### [WHAT IS BEING ASKED]
Decide whether each statement agrees with the passage on Agincourt. Answer yes or no, and quote the deciding words from the passage. 1. The English camped near Maisoncelles on October 24. 2. The French accepted Henry's offer to return Harfleur. 3. The third French line fought on foot.

### [PASSAGE]
==============================

Although expecting to be attacked the next day, the French did not, and the next day, Henry V's force continued their march in a drenching rain. After a couple days of soggy marching, the English crossed the River Ternoise and camped near the village of Maisoncelles on October 24. Here, Henry first glimpsed the French forces, and the sight made some of his nobles quite pale. Sir Walter Hungerford wished for 10,000 more archers, and the King rebuked him immediately.
Still, he formed for battle atop a ridge, and though the French declined the attack, they had yet stopped his march to Calais. He released the prisoners he had captured and sending some of them to the French camp with a promise of returning Harfleur plus reparations in exchange for letting him be. It's not quite the stern stuff of Shakesperean movies, but it adequately reflected the dangerous situation his force was in. The French rejected the offer. Both sides prepared for battle. The French determined that the English should be the ones to attack. the field of battle was newly sown with corn, about two miles long by one miles wide, though narrowing in the middle to about a half a mile. Woods formed a sidelines of sort and screened the villages of Agincourt to the west and Tramecourt to the east. Maisoncelles was south of the battlefield. The three days of torrential rain had turned the field into mud. The French formed up in three lines, the first of about 6-8,000 armoured knights and men-at-arms on foot, as was the 2-3,000 of the second line, but the third line of about 4,000 was mounted. Two small detachments of 500 or so mounted men waited on the wings.
A contingent of French gunners and crossbowmen were also on the field, although the jostling of the overconfident French--all of whom wished to be in the first line--pushed these missile troops to the flanks.

==============================

### [STORED DATA]

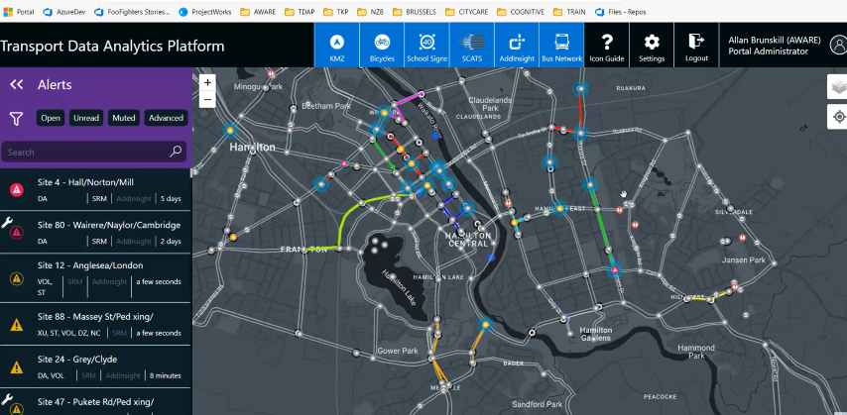
Task: Toggle the School Signs layer
Action: [x=426, y=46]
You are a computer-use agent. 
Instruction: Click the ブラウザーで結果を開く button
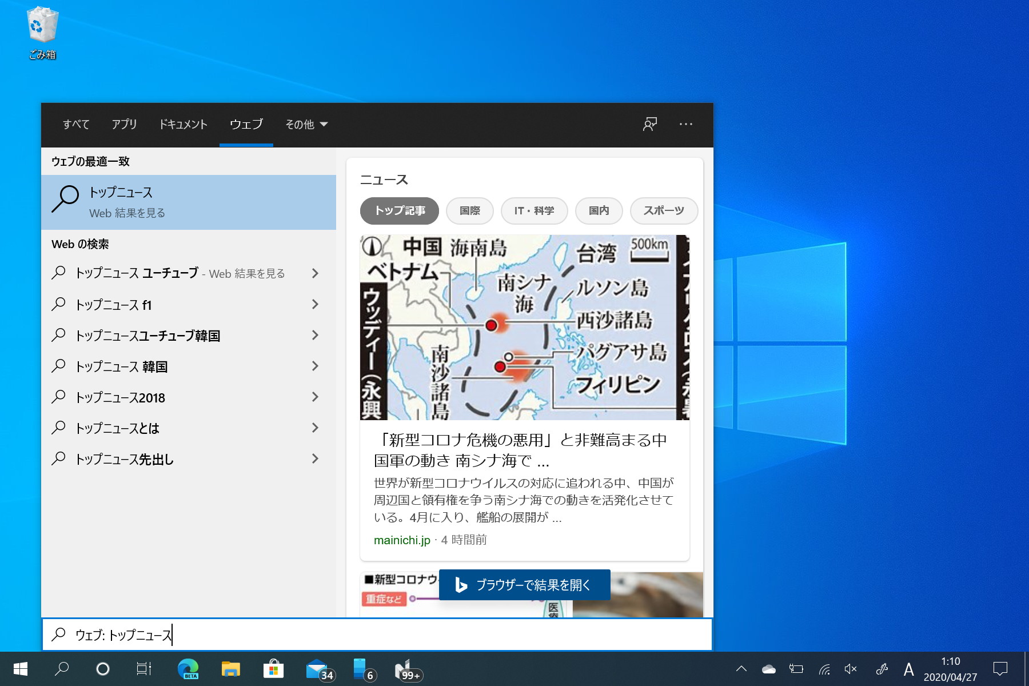(524, 585)
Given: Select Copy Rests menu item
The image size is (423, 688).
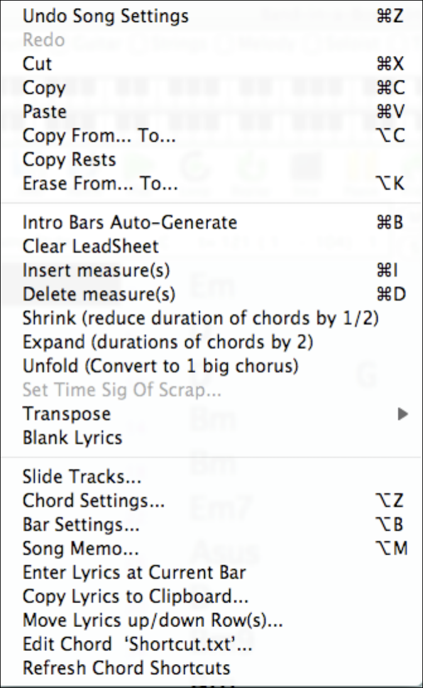Looking at the screenshot, I should click(x=69, y=160).
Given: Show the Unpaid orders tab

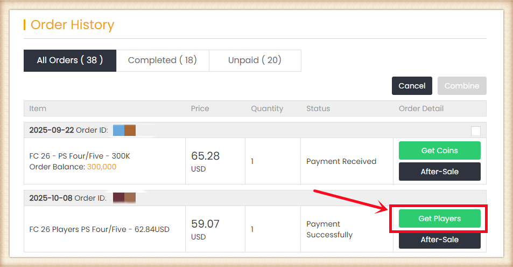Looking at the screenshot, I should pyautogui.click(x=255, y=60).

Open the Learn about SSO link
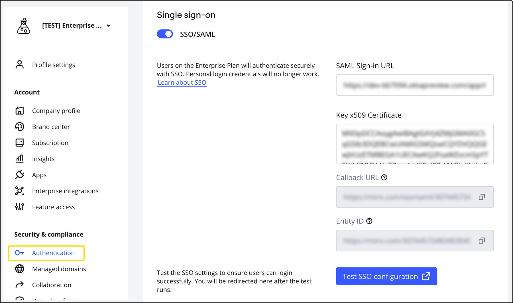pos(182,82)
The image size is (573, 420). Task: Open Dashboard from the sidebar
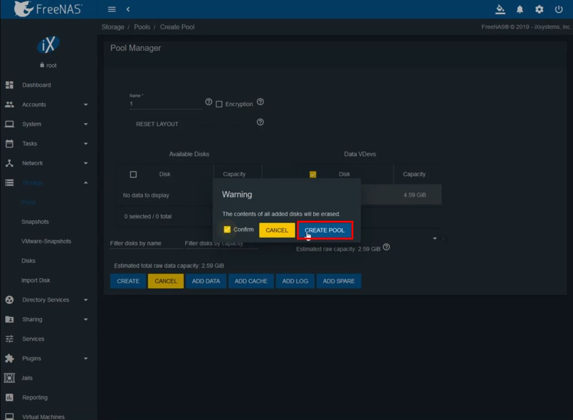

==============================

### [OUTPUT OF THE TASK]
1. Yes: "the English crossed the River Ternoise and camped near the village of Maisoncelles on October 24"
2. No: "The French rejected the offer."
3. No: "but the third line of about 4,000 was mounted"